**TASK PROMPT**: Without adding or dropping anything, copy the entries below.

[Collection entries]
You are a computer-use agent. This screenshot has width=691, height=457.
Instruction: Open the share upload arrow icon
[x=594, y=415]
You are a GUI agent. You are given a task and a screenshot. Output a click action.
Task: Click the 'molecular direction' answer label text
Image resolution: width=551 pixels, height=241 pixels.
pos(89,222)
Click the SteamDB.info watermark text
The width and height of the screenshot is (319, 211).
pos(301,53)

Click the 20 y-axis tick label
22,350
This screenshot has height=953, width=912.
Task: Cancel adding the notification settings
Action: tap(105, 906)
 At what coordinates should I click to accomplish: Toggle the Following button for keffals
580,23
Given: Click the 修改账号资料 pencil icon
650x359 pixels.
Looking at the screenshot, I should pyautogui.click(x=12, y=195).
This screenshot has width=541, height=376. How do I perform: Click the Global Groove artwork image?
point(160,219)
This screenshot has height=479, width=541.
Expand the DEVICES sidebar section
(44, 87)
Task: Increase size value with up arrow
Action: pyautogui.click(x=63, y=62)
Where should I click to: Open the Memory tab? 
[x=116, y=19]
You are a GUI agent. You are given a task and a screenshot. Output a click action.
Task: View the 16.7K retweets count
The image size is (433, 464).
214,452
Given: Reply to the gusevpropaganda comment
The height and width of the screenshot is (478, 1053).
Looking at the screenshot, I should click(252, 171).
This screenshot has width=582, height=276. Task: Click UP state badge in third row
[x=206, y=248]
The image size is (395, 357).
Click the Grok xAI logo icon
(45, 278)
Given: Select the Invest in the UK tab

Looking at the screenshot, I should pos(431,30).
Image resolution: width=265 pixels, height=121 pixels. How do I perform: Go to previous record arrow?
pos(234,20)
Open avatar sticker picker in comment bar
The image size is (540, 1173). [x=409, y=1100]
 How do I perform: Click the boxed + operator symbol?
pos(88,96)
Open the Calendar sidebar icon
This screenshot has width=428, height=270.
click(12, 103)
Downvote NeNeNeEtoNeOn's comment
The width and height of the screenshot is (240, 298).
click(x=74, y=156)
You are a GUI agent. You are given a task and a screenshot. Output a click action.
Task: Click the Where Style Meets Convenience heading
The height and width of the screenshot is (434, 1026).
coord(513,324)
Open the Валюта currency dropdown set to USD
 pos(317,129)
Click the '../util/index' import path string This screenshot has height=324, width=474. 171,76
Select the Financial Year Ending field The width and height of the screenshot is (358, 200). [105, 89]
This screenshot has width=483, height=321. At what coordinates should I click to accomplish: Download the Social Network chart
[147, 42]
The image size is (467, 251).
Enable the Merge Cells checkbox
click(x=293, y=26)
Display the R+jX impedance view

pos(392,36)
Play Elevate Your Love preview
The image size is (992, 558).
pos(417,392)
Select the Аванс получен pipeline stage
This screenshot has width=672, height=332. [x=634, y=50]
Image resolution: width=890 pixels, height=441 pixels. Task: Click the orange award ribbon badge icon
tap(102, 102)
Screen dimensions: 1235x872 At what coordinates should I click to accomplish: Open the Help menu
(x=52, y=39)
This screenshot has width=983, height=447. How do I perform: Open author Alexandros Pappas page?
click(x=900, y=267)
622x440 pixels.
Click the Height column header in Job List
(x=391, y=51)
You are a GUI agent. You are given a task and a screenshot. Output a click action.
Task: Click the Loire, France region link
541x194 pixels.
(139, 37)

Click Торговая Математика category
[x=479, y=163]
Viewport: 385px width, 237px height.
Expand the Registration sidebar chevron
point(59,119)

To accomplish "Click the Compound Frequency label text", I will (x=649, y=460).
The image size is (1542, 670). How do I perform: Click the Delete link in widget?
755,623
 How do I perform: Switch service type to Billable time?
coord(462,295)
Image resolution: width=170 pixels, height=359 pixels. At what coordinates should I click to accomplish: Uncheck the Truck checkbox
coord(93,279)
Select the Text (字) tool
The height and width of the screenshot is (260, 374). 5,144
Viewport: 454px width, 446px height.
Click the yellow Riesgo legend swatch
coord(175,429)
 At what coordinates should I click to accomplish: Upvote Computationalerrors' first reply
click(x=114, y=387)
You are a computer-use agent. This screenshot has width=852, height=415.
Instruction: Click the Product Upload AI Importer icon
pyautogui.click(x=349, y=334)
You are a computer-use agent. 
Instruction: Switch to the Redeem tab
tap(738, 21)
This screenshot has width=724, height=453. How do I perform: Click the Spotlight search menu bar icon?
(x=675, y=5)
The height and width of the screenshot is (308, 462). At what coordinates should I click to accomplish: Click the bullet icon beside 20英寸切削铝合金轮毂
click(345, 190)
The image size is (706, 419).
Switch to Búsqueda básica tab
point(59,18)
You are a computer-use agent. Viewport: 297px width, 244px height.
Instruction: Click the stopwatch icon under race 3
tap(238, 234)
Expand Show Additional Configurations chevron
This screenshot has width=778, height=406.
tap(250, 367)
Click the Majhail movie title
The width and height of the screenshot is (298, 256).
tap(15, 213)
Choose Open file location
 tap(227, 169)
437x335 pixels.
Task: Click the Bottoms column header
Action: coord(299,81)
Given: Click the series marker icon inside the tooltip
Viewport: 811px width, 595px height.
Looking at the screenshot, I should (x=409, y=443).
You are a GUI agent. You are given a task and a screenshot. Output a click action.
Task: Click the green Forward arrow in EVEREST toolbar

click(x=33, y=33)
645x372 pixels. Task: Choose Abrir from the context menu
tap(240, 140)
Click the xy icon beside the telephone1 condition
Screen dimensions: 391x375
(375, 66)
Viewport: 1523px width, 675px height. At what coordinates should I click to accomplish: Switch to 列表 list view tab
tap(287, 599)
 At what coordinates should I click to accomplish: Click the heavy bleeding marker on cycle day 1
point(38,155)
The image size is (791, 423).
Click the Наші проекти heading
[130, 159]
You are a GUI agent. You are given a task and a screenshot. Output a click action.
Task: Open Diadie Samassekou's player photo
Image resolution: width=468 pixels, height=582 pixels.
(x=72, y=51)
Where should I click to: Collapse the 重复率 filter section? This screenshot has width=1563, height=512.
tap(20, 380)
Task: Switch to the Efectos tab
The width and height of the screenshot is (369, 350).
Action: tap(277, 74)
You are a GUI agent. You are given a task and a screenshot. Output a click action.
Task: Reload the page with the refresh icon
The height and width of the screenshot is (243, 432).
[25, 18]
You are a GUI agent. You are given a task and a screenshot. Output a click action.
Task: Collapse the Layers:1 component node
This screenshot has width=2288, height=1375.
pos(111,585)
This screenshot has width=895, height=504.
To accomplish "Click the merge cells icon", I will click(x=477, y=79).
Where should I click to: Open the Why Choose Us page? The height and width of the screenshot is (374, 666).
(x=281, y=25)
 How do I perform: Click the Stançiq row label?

**RESULT FOR THIS TASK**:
You are a computer-use agent. This screenshot has width=691, height=457.
Instruction: Open the share upload arrow icon
[x=594, y=415]
You are a GUI agent. You are given a task and a screenshot. Output a click action.
Task: Click the 'molecular direction' answer label text
Image resolution: width=551 pixels, height=241 pixels.
pos(89,222)
Click the SteamDB.info watermark text
The width and height of the screenshot is (319, 211).
pos(301,53)

Click the 20 y-axis tick label
22,350
This screenshot has height=953, width=912.
Task: Cancel adding the notification settings
Action: tap(105, 906)
 At what coordinates should I click to accomplish: Toggle the Following button for keffals
580,23
Given: Click the 修改账号资料 pencil icon
650x359 pixels.
Looking at the screenshot, I should pyautogui.click(x=12, y=195).
This screenshot has width=541, height=376. How do I perform: Click the Global Groove artwork image?
point(160,219)
This screenshot has height=479, width=541.
Expand the DEVICES sidebar section
(44, 87)
Task: Increase size value with up arrow
Action: pyautogui.click(x=63, y=62)
Where should I click to: Open the Memory tab? 
[x=116, y=19]
You are a GUI agent. You are given a task and a screenshot. Output a click action.
Task: View the 16.7K retweets count
The image size is (433, 464).
214,452
Given: Reply to the gusevpropaganda comment
The height and width of the screenshot is (478, 1053).
Looking at the screenshot, I should click(252, 171).
This screenshot has width=582, height=276. Task: Click UP state badge in third row
[x=206, y=248]
The image size is (395, 357).
Click the Grok xAI logo icon
(45, 278)
Given: Select the Invest in the UK tab

Looking at the screenshot, I should pos(431,30).
Image resolution: width=265 pixels, height=121 pixels. How do I perform: Go to previous record arrow?
pos(234,20)
Open avatar sticker picker in comment bar
The image size is (540, 1173). [x=409, y=1100]
 How do I perform: Click the boxed + operator symbol?
pos(88,96)
Open the Calendar sidebar icon
This screenshot has width=428, height=270.
click(12, 103)
Downvote NeNeNeEtoNeOn's comment
The width and height of the screenshot is (240, 298).
click(x=74, y=156)
You are a GUI agent. You are given a task and a screenshot. Output a click action.
Task: Click the Where Style Meets Convenience heading
The height and width of the screenshot is (434, 1026).
coord(513,324)
Open the Валюта currency dropdown set to USD
 pos(317,129)
Click the '../util/index' import path string This screenshot has height=324, width=474. 171,76
Select the Financial Year Ending field The width and height of the screenshot is (358, 200). [105, 89]
This screenshot has width=483, height=321. At what coordinates should I click to accomplish: Download the Social Network chart
[147, 42]
The image size is (467, 251).
Enable the Merge Cells checkbox
click(x=293, y=26)
Display the R+jX impedance view

pos(392,36)
Play Elevate Your Love preview
The image size is (992, 558).
pos(417,392)
Select the Аванс получен pipeline stage
This screenshot has width=672, height=332. [x=634, y=50]
Image resolution: width=890 pixels, height=441 pixels. Task: Click the orange award ribbon badge icon
tap(102, 102)
Screen dimensions: 1235x872 At what coordinates should I click to accomplish: Open the Help menu
(x=52, y=39)
This screenshot has width=983, height=447. How do I perform: Open author Alexandros Pappas page?
click(x=900, y=267)
622x440 pixels.
Click the Height column header in Job List
(x=391, y=51)
You are a GUI agent. You are given a task and a screenshot. Output a click action.
Task: Click the Loire, France region link
541x194 pixels.
(139, 37)

Click Торговая Математика category
[x=479, y=163]
Viewport: 385px width, 237px height.
Expand the Registration sidebar chevron
point(59,119)

To accomplish "Click the Compound Frequency label text", I will (x=649, y=460).
The image size is (1542, 670). How do I perform: Click the Delete link in widget?
755,623
 How do I perform: Switch service type to Billable time?
coord(462,295)
Image resolution: width=170 pixels, height=359 pixels. At what coordinates should I click to accomplish: Uncheck the Truck checkbox
coord(93,279)
Select the Text (字) tool
The height and width of the screenshot is (260, 374). 5,144
Viewport: 454px width, 446px height.
Click the yellow Riesgo legend swatch
coord(175,429)
 At what coordinates should I click to accomplish: Upvote Computationalerrors' first reply
click(x=114, y=387)
You are a computer-use agent. This screenshot has width=852, height=415.
Instruction: Click the Product Upload AI Importer icon
pyautogui.click(x=349, y=334)
You are a computer-use agent. 
Instruction: Switch to the Redeem tab
tap(738, 21)
This screenshot has width=724, height=453. How do I perform: Click the Spotlight search menu bar icon?
(x=675, y=5)
The height and width of the screenshot is (308, 462). At what coordinates should I click to accomplish: Click the bullet icon beside 20英寸切削铝合金轮毂
click(345, 190)
The image size is (706, 419).
Switch to Búsqueda básica tab
point(59,18)
You are a computer-use agent. Viewport: 297px width, 244px height.
Instruction: Click the stopwatch icon under race 3
tap(238, 234)
Expand Show Additional Configurations chevron
This screenshot has width=778, height=406.
tap(250, 367)
Click the Majhail movie title
The width and height of the screenshot is (298, 256).
tap(15, 213)
Choose Open file location
 tap(227, 169)
437x335 pixels.
Task: Click the Bottoms column header
Action: coord(299,81)
Given: Click the series marker icon inside the tooltip
Viewport: 811px width, 595px height.
Looking at the screenshot, I should (x=409, y=443).
You are a GUI agent. You are given a task and a screenshot. Output a click action.
Task: Click the green Forward arrow in EVEREST toolbar

click(x=33, y=33)
645x372 pixels. Task: Choose Abrir from the context menu
tap(240, 140)
Click the xy icon beside the telephone1 condition
Screen dimensions: 391x375
(375, 66)
Viewport: 1523px width, 675px height. At what coordinates should I click to accomplish: Switch to 列表 list view tab
tap(287, 599)
 At what coordinates should I click to accomplish: Click the heavy bleeding marker on cycle day 1
point(38,155)
The image size is (791, 423).
Click the Наші проекти heading
[130, 159]
You are a GUI agent. You are given a task and a screenshot. Output a click action.
Task: Open Diadie Samassekou's player photo
Image resolution: width=468 pixels, height=582 pixels.
(x=72, y=51)
Where should I click to: Collapse the 重复率 filter section? This screenshot has width=1563, height=512.
tap(20, 380)
Task: Switch to the Efectos tab
The width and height of the screenshot is (369, 350).
Action: tap(277, 74)
You are a GUI agent. You are given a task and a screenshot. Output a click action.
Task: Reload the page with the refresh icon
The height and width of the screenshot is (243, 432).
[25, 18]
You are a GUI agent. You are given a task and a screenshot. Output a click action.
Task: Collapse the Layers:1 component node
This screenshot has width=2288, height=1375.
pos(111,585)
This screenshot has width=895, height=504.
To accomplish "Click the merge cells icon", I will click(x=477, y=79).
Where should I click to: Open the Why Choose Us page? The height and width of the screenshot is (374, 666).
(x=281, y=25)
 How do I perform: Click the Stançiq row label?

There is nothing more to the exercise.